This thesis will critically evaluate the most abiding theories of female subjective development, in order to gain a deeper understanding of the complexity and autonomy of femininity. There has been a general paucity of scholarly interrogation of female subjectivity and female consumption in both
psychoanalysis and Cultural Studies. This investigation offers much-needed, original insights into an area that has received very little academic attention since the 1970s and 1980s. In order to do this, the thesis will utilise psychoanalytical
and Cultural Studies approaches to reflexively analyse the impact of the visual figure of the pop star Prince on his young female fans in the mid-1980s.

Prince's enormous appeal to his young female fans in Britain was orchestrated predominantly on the visual plane.
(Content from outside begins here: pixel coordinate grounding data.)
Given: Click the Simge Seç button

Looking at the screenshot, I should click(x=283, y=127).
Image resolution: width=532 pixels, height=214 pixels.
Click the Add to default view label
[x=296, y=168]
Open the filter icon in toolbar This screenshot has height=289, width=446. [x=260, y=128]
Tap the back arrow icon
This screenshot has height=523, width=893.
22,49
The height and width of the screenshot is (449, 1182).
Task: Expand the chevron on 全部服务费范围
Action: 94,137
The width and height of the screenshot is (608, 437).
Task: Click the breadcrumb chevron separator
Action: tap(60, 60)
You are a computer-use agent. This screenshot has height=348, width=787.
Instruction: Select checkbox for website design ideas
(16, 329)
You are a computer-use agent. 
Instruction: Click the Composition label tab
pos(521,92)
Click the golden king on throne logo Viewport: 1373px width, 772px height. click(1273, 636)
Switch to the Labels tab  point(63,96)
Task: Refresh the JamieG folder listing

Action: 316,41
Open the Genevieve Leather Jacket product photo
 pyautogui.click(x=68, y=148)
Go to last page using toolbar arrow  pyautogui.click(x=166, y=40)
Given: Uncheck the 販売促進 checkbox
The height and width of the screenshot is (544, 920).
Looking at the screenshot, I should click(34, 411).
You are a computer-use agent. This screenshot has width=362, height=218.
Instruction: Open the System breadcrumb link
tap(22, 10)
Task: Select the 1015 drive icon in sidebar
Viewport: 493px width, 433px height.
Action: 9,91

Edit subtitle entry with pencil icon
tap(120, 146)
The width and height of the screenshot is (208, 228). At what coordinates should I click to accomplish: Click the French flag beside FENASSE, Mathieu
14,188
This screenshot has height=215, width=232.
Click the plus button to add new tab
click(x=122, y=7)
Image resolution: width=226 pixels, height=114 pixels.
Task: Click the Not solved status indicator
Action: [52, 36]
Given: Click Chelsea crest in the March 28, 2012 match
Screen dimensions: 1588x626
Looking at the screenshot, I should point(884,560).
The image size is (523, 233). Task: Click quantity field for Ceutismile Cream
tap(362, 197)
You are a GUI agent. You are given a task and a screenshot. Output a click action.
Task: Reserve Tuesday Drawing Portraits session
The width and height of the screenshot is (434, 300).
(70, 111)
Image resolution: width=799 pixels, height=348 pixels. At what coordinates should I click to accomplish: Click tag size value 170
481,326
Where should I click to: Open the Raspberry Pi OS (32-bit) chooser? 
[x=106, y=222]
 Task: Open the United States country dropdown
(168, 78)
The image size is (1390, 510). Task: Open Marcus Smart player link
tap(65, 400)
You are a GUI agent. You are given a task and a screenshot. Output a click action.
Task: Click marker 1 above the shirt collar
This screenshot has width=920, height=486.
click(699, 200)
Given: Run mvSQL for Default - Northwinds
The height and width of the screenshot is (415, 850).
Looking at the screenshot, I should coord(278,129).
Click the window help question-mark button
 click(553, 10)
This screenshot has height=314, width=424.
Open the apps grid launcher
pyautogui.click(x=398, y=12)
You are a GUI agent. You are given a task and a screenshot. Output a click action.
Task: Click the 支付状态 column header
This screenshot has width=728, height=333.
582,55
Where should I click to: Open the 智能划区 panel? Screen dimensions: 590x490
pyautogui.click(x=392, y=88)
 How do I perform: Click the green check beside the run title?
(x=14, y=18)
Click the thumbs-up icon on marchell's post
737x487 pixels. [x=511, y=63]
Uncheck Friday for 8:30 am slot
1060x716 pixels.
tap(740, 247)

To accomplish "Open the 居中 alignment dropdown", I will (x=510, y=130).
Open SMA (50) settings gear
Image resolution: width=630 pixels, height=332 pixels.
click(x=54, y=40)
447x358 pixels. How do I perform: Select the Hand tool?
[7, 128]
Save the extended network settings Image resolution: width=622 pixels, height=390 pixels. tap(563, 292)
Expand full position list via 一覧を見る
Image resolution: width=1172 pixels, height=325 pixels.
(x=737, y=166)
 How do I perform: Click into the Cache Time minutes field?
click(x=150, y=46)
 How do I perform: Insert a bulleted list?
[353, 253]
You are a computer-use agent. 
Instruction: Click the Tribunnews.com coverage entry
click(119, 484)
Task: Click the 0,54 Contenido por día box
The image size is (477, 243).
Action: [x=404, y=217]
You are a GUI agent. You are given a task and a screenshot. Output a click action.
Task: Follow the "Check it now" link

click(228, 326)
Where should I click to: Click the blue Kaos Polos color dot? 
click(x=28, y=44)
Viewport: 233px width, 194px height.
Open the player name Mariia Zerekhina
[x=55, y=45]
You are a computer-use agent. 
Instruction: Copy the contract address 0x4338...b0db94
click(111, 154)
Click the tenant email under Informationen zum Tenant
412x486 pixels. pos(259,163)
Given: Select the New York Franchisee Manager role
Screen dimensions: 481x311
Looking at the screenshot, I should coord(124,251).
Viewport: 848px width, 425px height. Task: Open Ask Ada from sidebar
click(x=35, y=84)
Although his musical talent was self-evident, his visual signification was his most striking intervention into contemporary debates on gender relations at a significant moment of cultural shift in gender relations. Psychoanalytically-informed analyses of female fans' responses to Prince's visual signification will identify an active and productive female subject. Such accounts are important in contradicting prominent Cultural
Studies conceptualisations of female consumption of popular cultural texts, which render femininity as passive.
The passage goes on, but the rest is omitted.